And we are looking at how we can apply the Green Deal model to businesses, too - enabling them to cut carbon, and cut costs.
It is the most comprehensive energy saving plan in the world. There has never been anything quite like it.
Have no doubt: this can make a real difference. Heating is the second biggest driver of energy demand in Britain.
And British Gas research shows that householders who put in energy efficiency measures cut their gas consumption - and their bills - by 44%.
Better insulated buildings will do much of the work for us. But we must also look at renewable heat technology.
More electric air and ground-source heat pumps, drawing warmth from the outside world to heat the indoors. More biogas boilers, and more solar thermal.
So the first principle of the low-carbon economy is that it saves energy.
The second is that it will be overwhelmingly electric.
A century ago, the streets of New York were served by a thousand electric taxis. Since then, cheap oil and technological change drove electric cars off the roads.
Now, the pendulum is swinging back.
Every month, new electric cars are coming to market. The shift from the petrol pump to the electric plug is already underway.
In the low-carbon economy, we will turn to the grid to heat our homes and charge our cars.
That means a big increase in our demand for electricity.

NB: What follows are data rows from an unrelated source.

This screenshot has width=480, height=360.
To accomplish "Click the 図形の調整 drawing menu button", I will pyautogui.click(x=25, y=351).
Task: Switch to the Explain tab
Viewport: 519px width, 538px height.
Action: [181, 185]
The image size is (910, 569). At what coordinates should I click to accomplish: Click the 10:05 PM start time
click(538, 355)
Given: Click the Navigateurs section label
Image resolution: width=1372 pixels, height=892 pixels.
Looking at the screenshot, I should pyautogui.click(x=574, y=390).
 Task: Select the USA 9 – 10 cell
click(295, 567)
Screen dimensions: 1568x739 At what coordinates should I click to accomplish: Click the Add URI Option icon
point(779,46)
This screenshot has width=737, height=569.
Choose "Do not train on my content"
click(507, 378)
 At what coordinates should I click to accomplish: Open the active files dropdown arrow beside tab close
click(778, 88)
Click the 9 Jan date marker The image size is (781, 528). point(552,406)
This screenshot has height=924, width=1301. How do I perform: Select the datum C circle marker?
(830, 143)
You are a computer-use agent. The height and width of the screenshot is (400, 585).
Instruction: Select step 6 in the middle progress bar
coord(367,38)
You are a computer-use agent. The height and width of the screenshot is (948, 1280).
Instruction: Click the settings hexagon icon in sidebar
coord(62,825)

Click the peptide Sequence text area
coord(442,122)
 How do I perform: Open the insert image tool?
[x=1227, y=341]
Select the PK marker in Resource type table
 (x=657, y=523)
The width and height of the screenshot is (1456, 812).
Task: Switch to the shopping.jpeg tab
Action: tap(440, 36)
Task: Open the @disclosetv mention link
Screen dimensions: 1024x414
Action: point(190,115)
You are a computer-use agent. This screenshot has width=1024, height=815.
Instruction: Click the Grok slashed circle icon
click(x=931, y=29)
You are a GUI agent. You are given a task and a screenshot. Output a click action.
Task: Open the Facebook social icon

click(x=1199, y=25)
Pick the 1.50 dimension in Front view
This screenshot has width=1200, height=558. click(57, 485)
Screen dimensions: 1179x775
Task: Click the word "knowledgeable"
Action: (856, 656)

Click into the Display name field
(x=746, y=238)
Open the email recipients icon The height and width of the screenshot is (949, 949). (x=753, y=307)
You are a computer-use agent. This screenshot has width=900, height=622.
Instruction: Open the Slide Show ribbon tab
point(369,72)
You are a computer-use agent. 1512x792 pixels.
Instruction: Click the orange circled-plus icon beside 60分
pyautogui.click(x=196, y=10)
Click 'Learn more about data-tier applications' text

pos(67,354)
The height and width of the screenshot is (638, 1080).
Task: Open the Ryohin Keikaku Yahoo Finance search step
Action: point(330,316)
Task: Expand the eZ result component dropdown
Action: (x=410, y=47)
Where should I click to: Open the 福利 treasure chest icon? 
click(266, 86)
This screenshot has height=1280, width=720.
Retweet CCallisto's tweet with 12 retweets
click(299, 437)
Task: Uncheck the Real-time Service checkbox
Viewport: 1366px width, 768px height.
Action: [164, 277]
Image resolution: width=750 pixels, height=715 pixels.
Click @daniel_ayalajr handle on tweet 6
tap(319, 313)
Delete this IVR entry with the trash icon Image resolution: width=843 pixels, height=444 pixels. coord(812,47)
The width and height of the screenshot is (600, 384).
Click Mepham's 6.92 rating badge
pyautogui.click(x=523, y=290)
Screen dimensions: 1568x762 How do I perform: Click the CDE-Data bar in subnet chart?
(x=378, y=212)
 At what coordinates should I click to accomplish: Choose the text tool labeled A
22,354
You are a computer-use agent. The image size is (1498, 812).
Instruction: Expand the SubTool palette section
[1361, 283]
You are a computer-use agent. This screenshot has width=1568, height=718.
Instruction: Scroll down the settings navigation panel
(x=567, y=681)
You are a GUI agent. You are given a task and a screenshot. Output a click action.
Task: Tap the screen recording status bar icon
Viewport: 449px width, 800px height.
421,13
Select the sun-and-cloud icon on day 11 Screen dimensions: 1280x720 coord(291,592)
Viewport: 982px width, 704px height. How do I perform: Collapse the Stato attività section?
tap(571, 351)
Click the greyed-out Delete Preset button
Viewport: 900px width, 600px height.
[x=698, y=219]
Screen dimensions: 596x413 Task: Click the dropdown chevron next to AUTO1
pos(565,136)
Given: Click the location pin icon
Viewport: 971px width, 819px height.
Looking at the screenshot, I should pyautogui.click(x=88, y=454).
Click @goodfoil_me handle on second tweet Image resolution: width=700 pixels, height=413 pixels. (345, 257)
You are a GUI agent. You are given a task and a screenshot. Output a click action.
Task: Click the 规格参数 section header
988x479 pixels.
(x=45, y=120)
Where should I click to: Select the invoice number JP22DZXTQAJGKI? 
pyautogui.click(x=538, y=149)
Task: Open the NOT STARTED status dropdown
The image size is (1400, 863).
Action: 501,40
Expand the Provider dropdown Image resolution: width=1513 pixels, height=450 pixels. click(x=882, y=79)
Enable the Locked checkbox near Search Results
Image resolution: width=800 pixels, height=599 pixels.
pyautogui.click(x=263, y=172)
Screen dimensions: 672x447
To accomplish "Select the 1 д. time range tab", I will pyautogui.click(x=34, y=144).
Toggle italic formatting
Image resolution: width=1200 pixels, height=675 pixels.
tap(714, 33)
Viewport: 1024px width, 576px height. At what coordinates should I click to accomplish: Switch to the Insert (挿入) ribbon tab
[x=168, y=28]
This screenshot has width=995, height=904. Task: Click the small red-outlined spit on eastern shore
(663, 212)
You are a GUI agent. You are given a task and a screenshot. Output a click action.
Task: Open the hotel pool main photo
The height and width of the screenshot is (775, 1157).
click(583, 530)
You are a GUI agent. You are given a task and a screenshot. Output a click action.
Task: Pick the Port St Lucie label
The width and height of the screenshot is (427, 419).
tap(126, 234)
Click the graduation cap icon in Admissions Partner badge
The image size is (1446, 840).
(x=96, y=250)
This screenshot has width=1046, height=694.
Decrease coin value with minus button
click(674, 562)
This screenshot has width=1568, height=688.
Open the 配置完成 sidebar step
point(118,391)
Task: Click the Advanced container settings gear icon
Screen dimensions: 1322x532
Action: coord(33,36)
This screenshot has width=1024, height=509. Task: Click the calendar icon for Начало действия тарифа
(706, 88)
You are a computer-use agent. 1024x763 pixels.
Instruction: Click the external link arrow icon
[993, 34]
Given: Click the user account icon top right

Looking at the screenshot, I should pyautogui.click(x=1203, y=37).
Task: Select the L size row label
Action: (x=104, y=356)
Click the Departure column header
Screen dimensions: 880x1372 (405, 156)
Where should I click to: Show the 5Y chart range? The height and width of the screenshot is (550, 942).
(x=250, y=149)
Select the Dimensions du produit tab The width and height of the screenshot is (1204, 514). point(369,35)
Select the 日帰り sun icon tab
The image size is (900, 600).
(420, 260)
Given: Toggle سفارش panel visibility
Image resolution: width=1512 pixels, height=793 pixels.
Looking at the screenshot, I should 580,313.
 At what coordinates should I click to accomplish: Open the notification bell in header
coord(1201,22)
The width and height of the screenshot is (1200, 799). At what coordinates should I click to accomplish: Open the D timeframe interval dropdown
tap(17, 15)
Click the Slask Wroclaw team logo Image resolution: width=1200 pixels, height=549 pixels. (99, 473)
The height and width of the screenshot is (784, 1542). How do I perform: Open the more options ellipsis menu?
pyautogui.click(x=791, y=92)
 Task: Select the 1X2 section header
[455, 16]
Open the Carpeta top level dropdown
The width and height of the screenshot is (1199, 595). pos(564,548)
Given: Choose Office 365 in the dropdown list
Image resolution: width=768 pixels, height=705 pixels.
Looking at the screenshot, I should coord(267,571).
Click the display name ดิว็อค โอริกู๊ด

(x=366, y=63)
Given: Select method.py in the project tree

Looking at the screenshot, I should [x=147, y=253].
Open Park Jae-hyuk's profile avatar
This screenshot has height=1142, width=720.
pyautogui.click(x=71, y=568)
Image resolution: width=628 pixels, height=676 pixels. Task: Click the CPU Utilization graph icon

It could double by 2050.
And that demand must be met with secure, affordable low-carbon supply.
But our current energy system is not up to the job.
We will lose a fifth of our generating capacity over the next 10 years, as our ageing power plants shut down.
We cannot afford to replace them with more of the same.
By the end of this decade, the UK must cut our carbon emissions by 34% on 1990 levels.
We must generate 15% of our energy from renewables by 2020, up from 6.7% in 2009.
With long lead-in times and high capital costs, we must act now to secure a low-carbon supply.
Otherwise, we face an energy crunch.
Our plan for low-carbon electricity rests on three pillars.
The first pillar is renewable energy. Like onshore and offshore wind, biomass, energy from waste, solar, marine and micro hydro power.
The second is new nuclear - without public subsidy.
Half of my Department’s annual budget is spent cleaning up after past generations of nuclear and coal. Next year, it will reach two-thirds.
Never again. That is why we are passing the cost of nuclear liabilities on to developers, who will pay the full cost of waste disposal and decommissioning.
And the third pillar is clean coal and gas, delivered by carbon capture and storage. Giving us flexible and reliable energy - without the carbon consequences.
The portfolio approach
Together, these technologies will power Britain to 2050 and beyond.
So why haven’t we picked one or two?
Because the future is uncertain.
No-one knows what the most successful low carbon technology will be in thirty years time.
The only way to keep the lights on and the skies clean at the lowest possible cost is to build an energy portfolio.
It is exactly the same principle as a pension fund. When we’re planning for the future, we don’t put all our eggs in one basket.
It would be equally irresponsible for us to try and play god with the country’s energy future.
Prepared for the future
So instead, we must create a policy framework that lets us discover and then use the lowest cost options.
That means thinking about a range of scenarios.
At one end may be a world where fossil fuel prices are exceptionally high. In that scenario, we could rely more on renewables and nuclear.
At the other end of the spectrum, some argue that plentiful gas from unconventional sources will cause gas prices to tumble. Then we might need an energy mix with more clean gas, with carbon capture and storage.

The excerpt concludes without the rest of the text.